Phillipe Colin “Sous Les Feilles” Montagny Premier Cru 2005, $35

Pale gold in color. The aroma is intensely perfumed, almost soapy in its floral, unctuous, fleshy richness. Rich butter on the palate with a tart lemon acidity, but a persistent finish with a nutty, almost smoky flavor, and then a long finish of All. Green. Apple.

This was a really neat contrast with the Vezelay: Kate Moss, followed by Marilyn Monroe. Micheal brought up the subject of how the French tend to taste a wine for its regional characteristics, and appreciate a good, say, Montagny, for demonstrating typically Montagny qualities.

Domaine Chignard “Les Morieres” Fleurie 2006, $26

Oh, lovely lovely wine! SO good.

Fuschia in color. Powerful floral aromas of lavender and violet, paired with crystaline red fruit smells of cranberry and pie cherry; makes you want to slap yo mama. To continue the actress/model metaphor, this wine is Katherine Hepbern in Bringing Up Baby: sassy, bright, blithe and cheerful. The palate is more elegant than the nose, with smoky plum and Ranier cherry flavors, tart and clean with a just hint of tannic grip.

As mentioned in my last post, this was my favorite wine of the evening. It’s a Cru Beaujolais, (which I invariably mis-spell as “cur,” heaven help me) and it was so super-nummy that I just want to drink Beaujolais all the time now. Gulp, gulp, gulp.

Phillipe Colin “Les Chenes” Chassagne-Montrachet Rouge 2005, $35

Yeah, so I’ve never had a red Chassagne-Montrachet before, but apparently it was only recently that the region moved to 60% white production. In ages past, this was red wine country.

Light garnet in color. Perfumed aroma, with raspberry and notes of sweet vanilla and oak. The palate is cranberry fruit, thyme and some quiet earth notes. An almost bergamot-inflected black tea tannic grip lends structure, and the pleasent herbal flavors linger on the finish. Very lovely, but I thought the oak on the nose obscured the fruit.

Domaine Maume “En Pallud” Gevrey Chambertin 2004, $59

Micheal tells us that Bertrand Maume is known to harvest his vineyards in multiple passes, only picking ripe clusters over a period of days. He’s also known for not replacing old vines until they just die, which would keep his production very low. Maume’s wines unfined and unfiltered.
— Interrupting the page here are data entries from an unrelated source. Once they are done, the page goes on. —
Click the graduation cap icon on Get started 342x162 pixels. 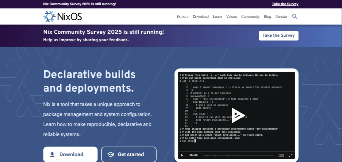111,154
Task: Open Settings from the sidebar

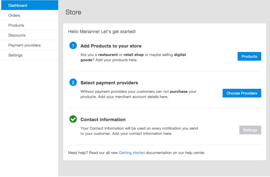Action: point(30,55)
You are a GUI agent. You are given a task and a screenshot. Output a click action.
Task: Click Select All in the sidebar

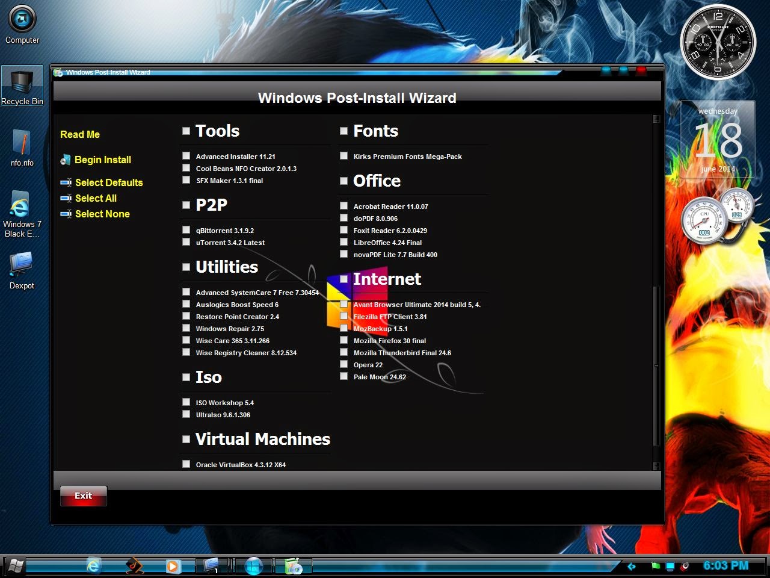(96, 198)
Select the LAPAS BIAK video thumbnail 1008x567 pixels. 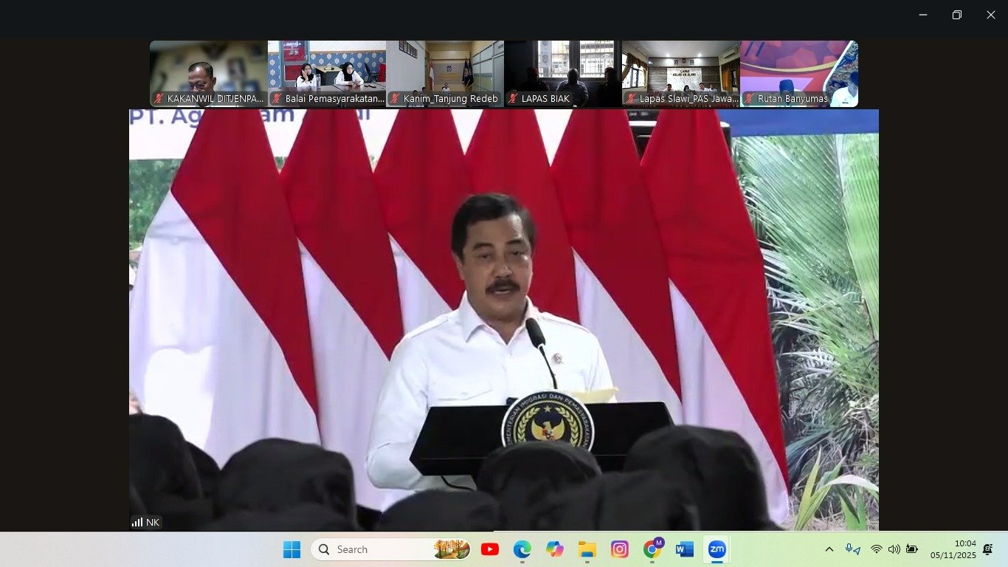(x=562, y=74)
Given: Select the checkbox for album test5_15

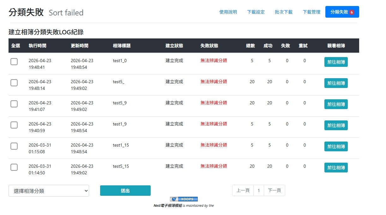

In-your-face earthy, herbal character on the nose. Palate is also earthy, with tart blackberry and cherry flavors, but muted in that way you get with some fine French wines. Oolong and plum flavors on the finish, and a silkiness that’s very agreeable.

Domaine Lucien Boillot & Fils “Les Pruliers” Nuits St. Georges 2005, $83

vineyards of Nuits St. GeorgesSons Louis and Pierre are taking over the domaine from Pere Lucien, and they’re known for full-throttle Burgundy. Is that like being famous for being a loud whisperer? Or performing a flamboyant Japanese tea ceremony?
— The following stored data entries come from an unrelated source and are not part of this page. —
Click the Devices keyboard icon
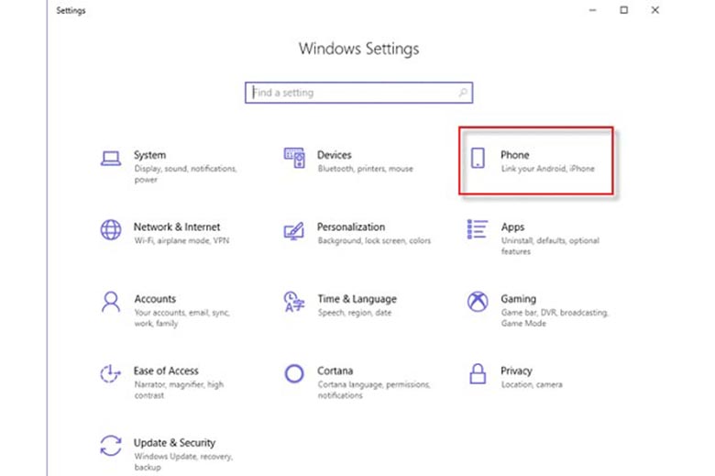(x=294, y=158)
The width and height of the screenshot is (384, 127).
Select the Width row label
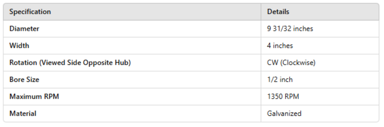[19, 46]
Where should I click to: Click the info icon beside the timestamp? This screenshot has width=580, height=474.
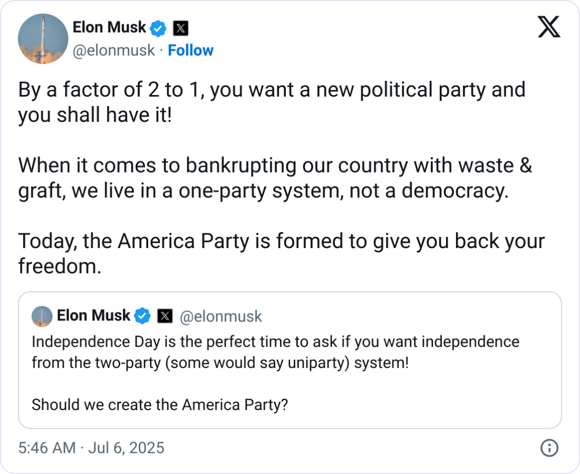[x=549, y=448]
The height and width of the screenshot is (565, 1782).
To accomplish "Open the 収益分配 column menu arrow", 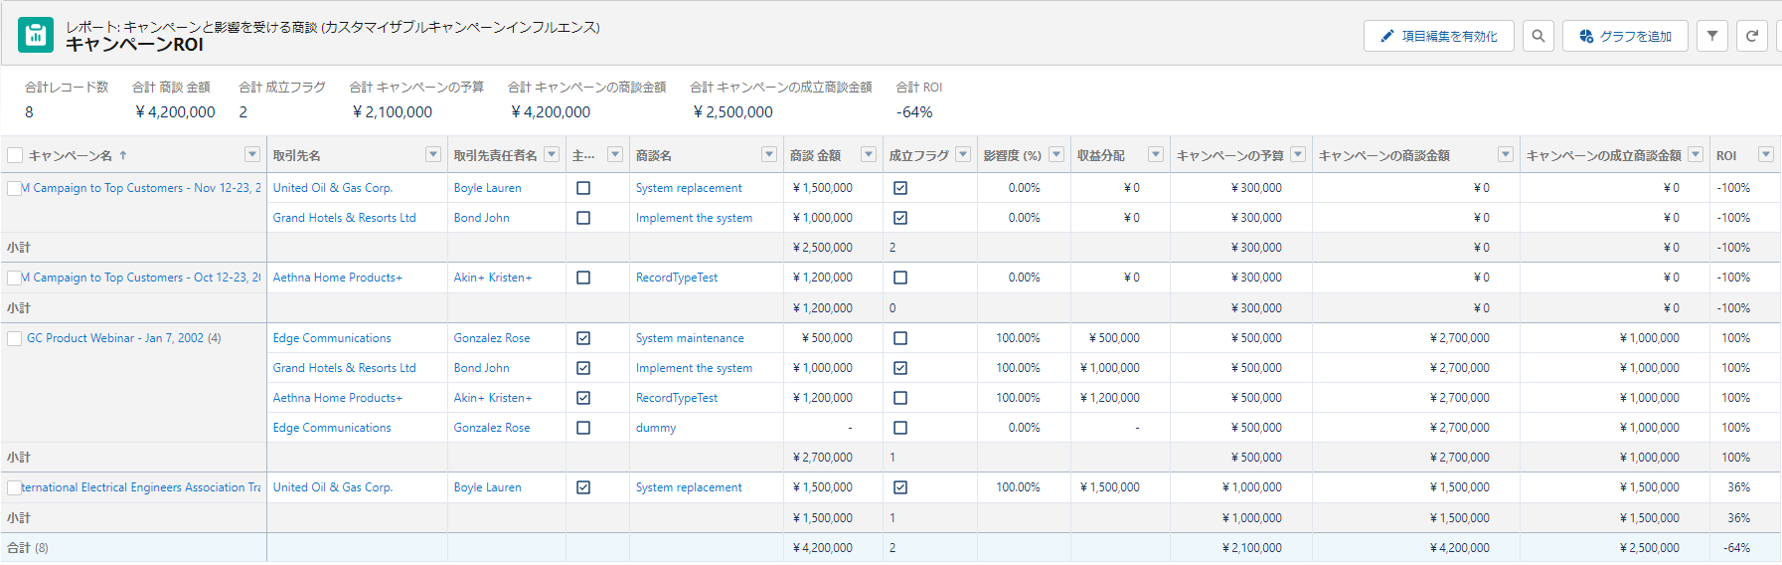I will tap(1155, 154).
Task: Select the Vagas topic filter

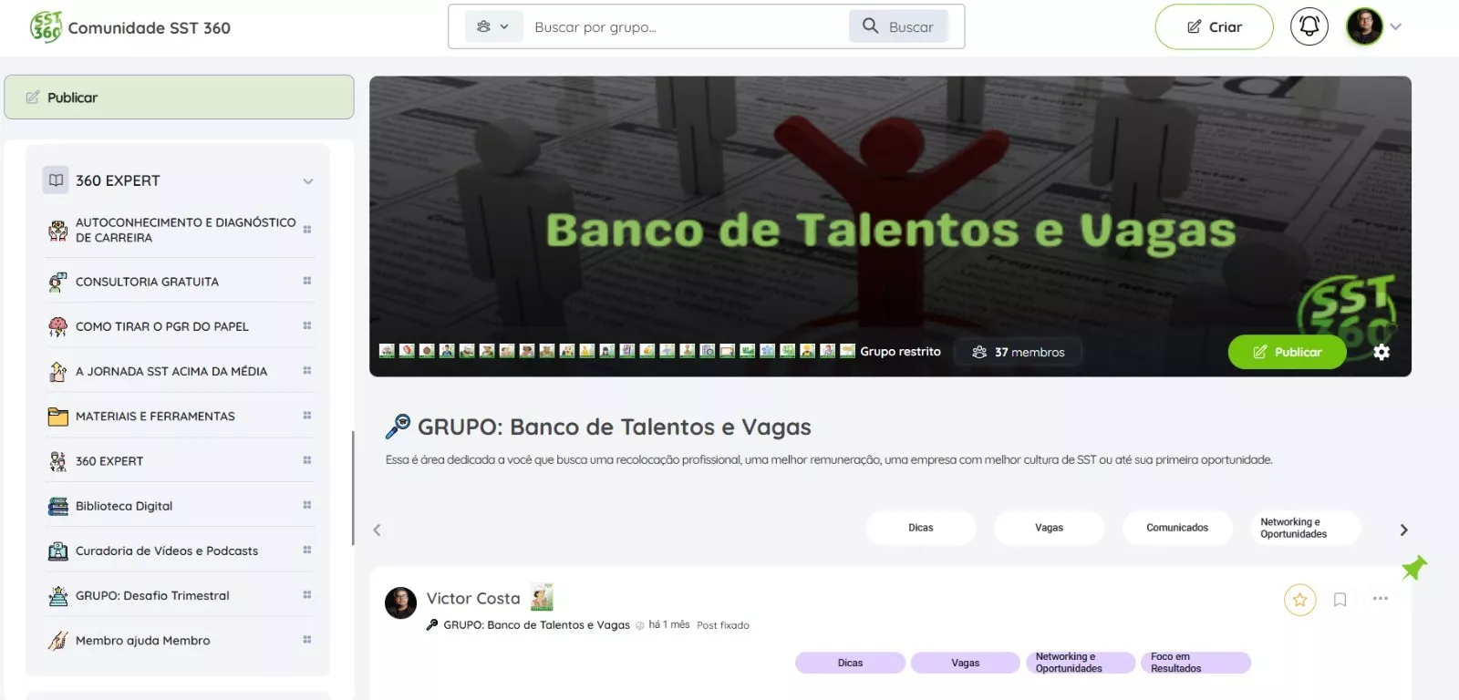Action: 1049,528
Color is dark red, almost opaque. The first bottle was corked, so another is blithely opened. Aroma is likefresh cranberries soaked in everclear, with intense smoke and mushroom, and lots of herb. The palate is quite acidic, with a slight metallic tone. The tannins are perceptable and almost scratchy, like fake satin. This needs more time in the bottle to smooth out and give up the good stuff.

Bonus wine: Alain Hudelot-Noellat “Les Petits Vougeots” Vougeot 2003

This was the best aged wine of the night. A 2002 Pommard was opened too, but I never got a look at the bottle. I liked this Vougeot better, anyway.
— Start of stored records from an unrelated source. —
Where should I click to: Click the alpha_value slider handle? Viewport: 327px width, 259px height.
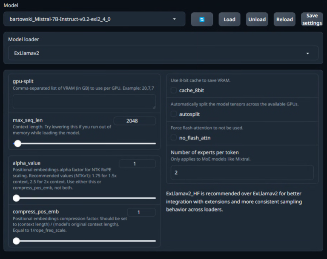[16, 198]
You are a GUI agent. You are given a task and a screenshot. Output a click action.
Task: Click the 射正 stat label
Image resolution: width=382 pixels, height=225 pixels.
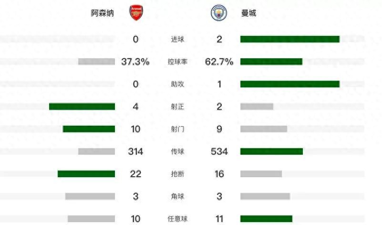177,107
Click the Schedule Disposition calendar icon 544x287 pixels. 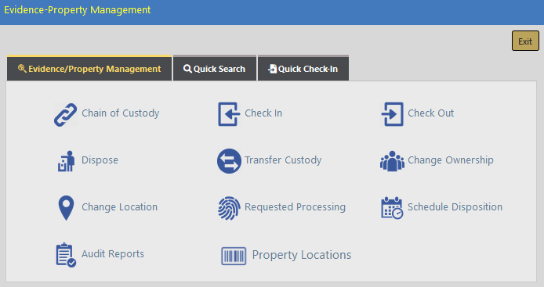(x=392, y=208)
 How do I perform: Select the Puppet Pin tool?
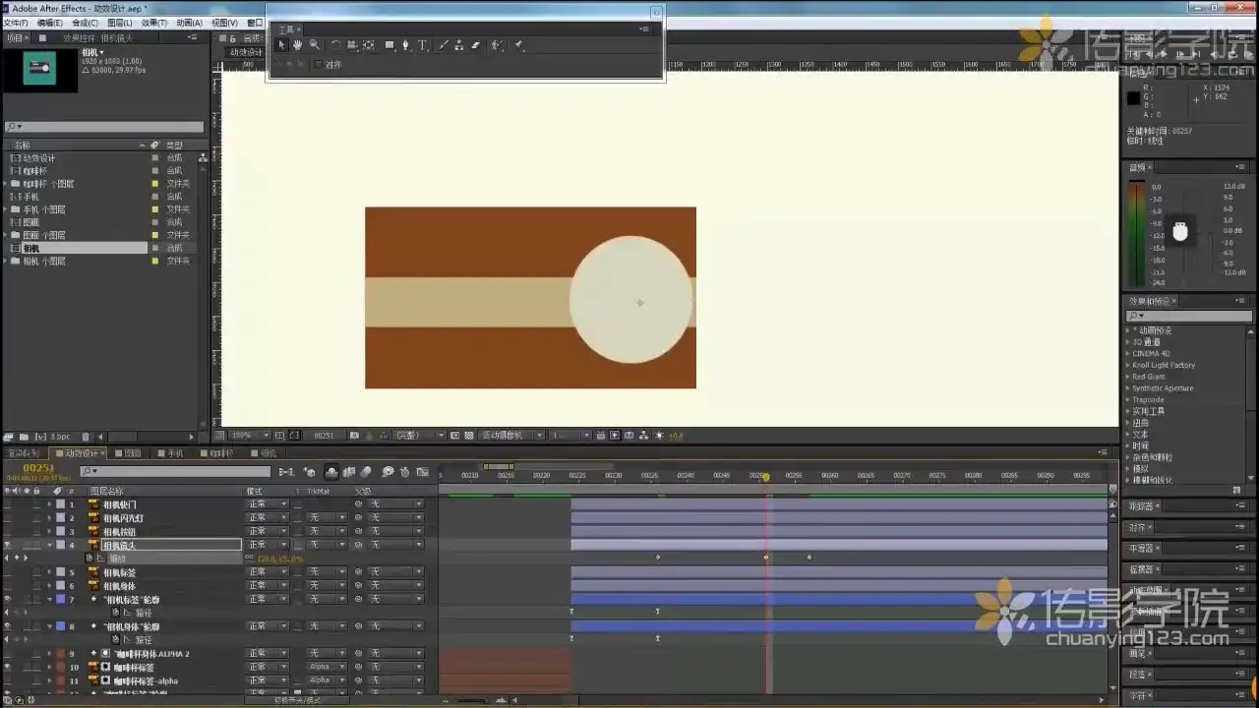pos(518,45)
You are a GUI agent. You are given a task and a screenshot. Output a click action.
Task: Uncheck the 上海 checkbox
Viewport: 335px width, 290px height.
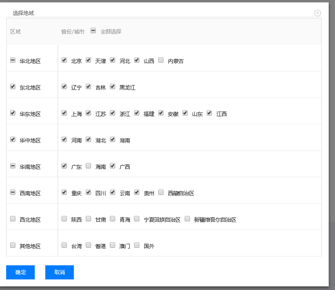pos(64,113)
Pale garnet in color, with deep red center. Truffle (at last!) and wood smoke on the nose, with pie cherry aromas; this wine smells like the perfect autumn. The palate sends me to oolong tea again, and bittersweet plum. The acidity and tannin are in perfect balance, and the finish lingers for centuries. Well, maybe just minutes, but wow anyway. Gorgeous silky texture, just what I like in a great Burgundy. Impressive, if a little stand-offish.

I honestly wish I had the cash to get seriously into Burgundy, but hell, I can only afford to drink cru Beaujolais on special occasions. The group concluded a really remarkable tasting with a rousing debate about Oregonian Pinots vs. Burgundy, prices, and winemaking for region or style. What do you think, are Oregonian winemakers trying to Burgundify the Willamette Valley? And should they?